During one of the baby fairs, we bought an Ardo Calypso+ for about $230 because we decided not to be mainstream and the reviews seem good. For my wife, she used to pump 30 minutes on one side, which was a HECK LOT of time. Imagine pumping for 1 hour, 8 times a day. Jesus. Christ. One day, our friend came over and my wife tried the Spectra S1+. Job done in 30 minutes for both sides. That day, we went mainstream and got the Spectra S1+ for $140. Another boon is that you can get additional (first-hand) parts easily on Carousell, simply because it's mainstream.
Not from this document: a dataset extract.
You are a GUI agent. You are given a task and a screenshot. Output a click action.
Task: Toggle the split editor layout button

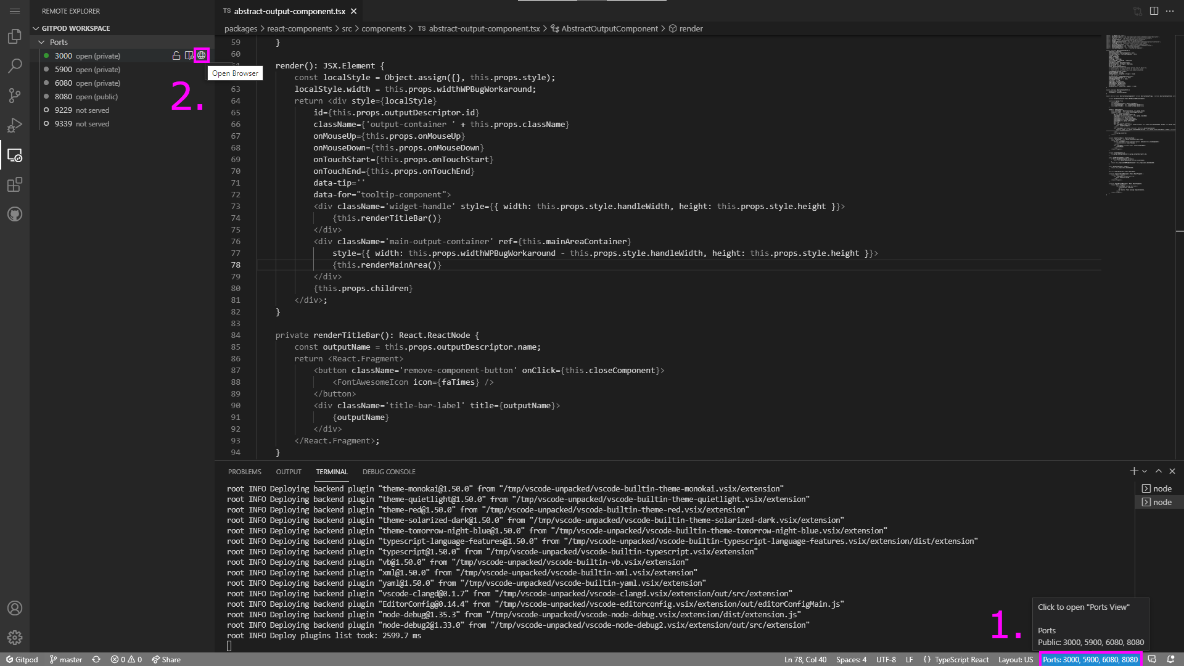[x=1154, y=11]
Disclaimer: Different pumps work for different boobies.

Baby blues.
Because of the blisters, insufficient supply of breastmilk, lack of sleep, and mainly my seemingly relaxed reactions (I'm with the "wait and observe" group) toward this, we quarreled a hell lot during the few days. Okay, I am going to be careful of what I typed here now if not I’m sleeping on the floor - My wife, who was going through hormonal changes, was understandably more anxious because she is a caring mother. On the other spectrum, I think that babies are just fragile but their survivability is strong and rashes are just part of the process. This caused us to have differing views.

My wife was adamant that the way that our nanny was handling the baby has caused the blisters, while I thought there could be other possibilities. For days, my wife was crying, which she wasn't supposed to because she was still in her confinement period. It's bad for the eyes, they said. She had an uneasy relationship with the nanny, and the nanny even offered to leave because she rather not give unwanted stress to my wife. But you know what? At the end of the confinement period, and when it's time for the nanny to leave, tears rolled down my wife's cheeks.

S.O.S
Nevertheless, I thank God for our church leaders who checked and visited us often during this period. There was one day I could not bear the stress any further, I called my cell leader and cried for a good 30 minutes over the phone. After the call, I made the decision to patch with my wife. I remembered the two of us hugging and sobbing together, while milk was dripping from her breasts. What a scene. A grown man crying, but you know what?

Let it all out, brother.

I had the wrong perception that I must be strong, supporting my wife and child while bottling up all the stress. Parenting, especially for a new parent, is REAL STRESS. But hey, you are not alone, billions of parents have gone through this (including your parents!), and if they can do it, so can you.
1-month celebratory photo

As a closing note, let me share the wisdom as imparted by my pastor: Side with your wife. No matter what. Do not argue. Logic makes no sense. She is always right.

That's right. Give all the support she needs. Now that you have an additional factor, Happy child = Happy wife = happy life.